• Exercise
Produce an exact copy of all the records.

-------------------------

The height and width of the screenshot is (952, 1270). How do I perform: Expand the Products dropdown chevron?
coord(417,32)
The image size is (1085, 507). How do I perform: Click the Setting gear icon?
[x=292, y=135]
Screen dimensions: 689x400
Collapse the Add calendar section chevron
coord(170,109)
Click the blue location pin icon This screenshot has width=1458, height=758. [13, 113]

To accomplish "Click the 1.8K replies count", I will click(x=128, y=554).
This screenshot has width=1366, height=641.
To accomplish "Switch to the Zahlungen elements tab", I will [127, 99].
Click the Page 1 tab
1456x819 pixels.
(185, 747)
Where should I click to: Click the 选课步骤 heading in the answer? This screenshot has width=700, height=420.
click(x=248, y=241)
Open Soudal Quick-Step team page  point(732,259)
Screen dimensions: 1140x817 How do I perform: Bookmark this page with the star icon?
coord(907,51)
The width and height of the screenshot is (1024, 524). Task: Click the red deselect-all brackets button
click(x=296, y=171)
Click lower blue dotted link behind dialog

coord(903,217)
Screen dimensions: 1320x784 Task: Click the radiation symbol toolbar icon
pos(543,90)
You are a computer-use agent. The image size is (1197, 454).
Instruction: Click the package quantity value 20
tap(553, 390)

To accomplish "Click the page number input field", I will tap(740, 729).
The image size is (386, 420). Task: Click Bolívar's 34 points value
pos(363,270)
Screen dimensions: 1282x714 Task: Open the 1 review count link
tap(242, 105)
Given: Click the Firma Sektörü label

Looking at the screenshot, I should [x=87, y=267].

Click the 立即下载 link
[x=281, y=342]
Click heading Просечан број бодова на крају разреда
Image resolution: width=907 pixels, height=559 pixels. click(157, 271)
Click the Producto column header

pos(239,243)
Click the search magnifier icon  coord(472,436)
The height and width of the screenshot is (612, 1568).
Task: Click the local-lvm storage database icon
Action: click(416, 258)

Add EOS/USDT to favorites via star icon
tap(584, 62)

-------------------------

• Expected answer
The height and width of the screenshot is (952, 1270). How do I perform: Expand the Products dropdown chevron?
coord(417,32)
The image size is (1085, 507). How do I perform: Click the Setting gear icon?
[x=292, y=135]
Screen dimensions: 689x400
Collapse the Add calendar section chevron
coord(170,109)
Click the blue location pin icon This screenshot has width=1458, height=758. [13, 113]

To accomplish "Click the 1.8K replies count", I will click(x=128, y=554).
This screenshot has width=1366, height=641.
To accomplish "Switch to the Zahlungen elements tab", I will [127, 99].
Click the Page 1 tab
1456x819 pixels.
(185, 747)
Where should I click to: Click the 选课步骤 heading in the answer? This screenshot has width=700, height=420.
click(x=248, y=241)
Open Soudal Quick-Step team page  point(732,259)
Screen dimensions: 1140x817 How do I perform: Bookmark this page with the star icon?
coord(907,51)
The width and height of the screenshot is (1024, 524). Task: Click the red deselect-all brackets button
click(x=296, y=171)
Click lower blue dotted link behind dialog

coord(903,217)
Screen dimensions: 1320x784 Task: Click the radiation symbol toolbar icon
pos(543,90)
You are a computer-use agent. The image size is (1197, 454).
Instruction: Click the package quantity value 20
tap(553, 390)

To accomplish "Click the page number input field", I will tap(740, 729).
The image size is (386, 420). Task: Click Bolívar's 34 points value
pos(363,270)
Screen dimensions: 1282x714 Task: Open the 1 review count link
tap(242, 105)
Given: Click the Firma Sektörü label

Looking at the screenshot, I should [x=87, y=267].

Click the 立即下载 link
[x=281, y=342]
Click heading Просечан број бодова на крају разреда
Image resolution: width=907 pixels, height=559 pixels. click(157, 271)
Click the Producto column header

pos(239,243)
Click the search magnifier icon  coord(472,436)
The height and width of the screenshot is (612, 1568).
Task: Click the local-lvm storage database icon
Action: click(416, 258)

Add EOS/USDT to favorites via star icon
tap(584, 62)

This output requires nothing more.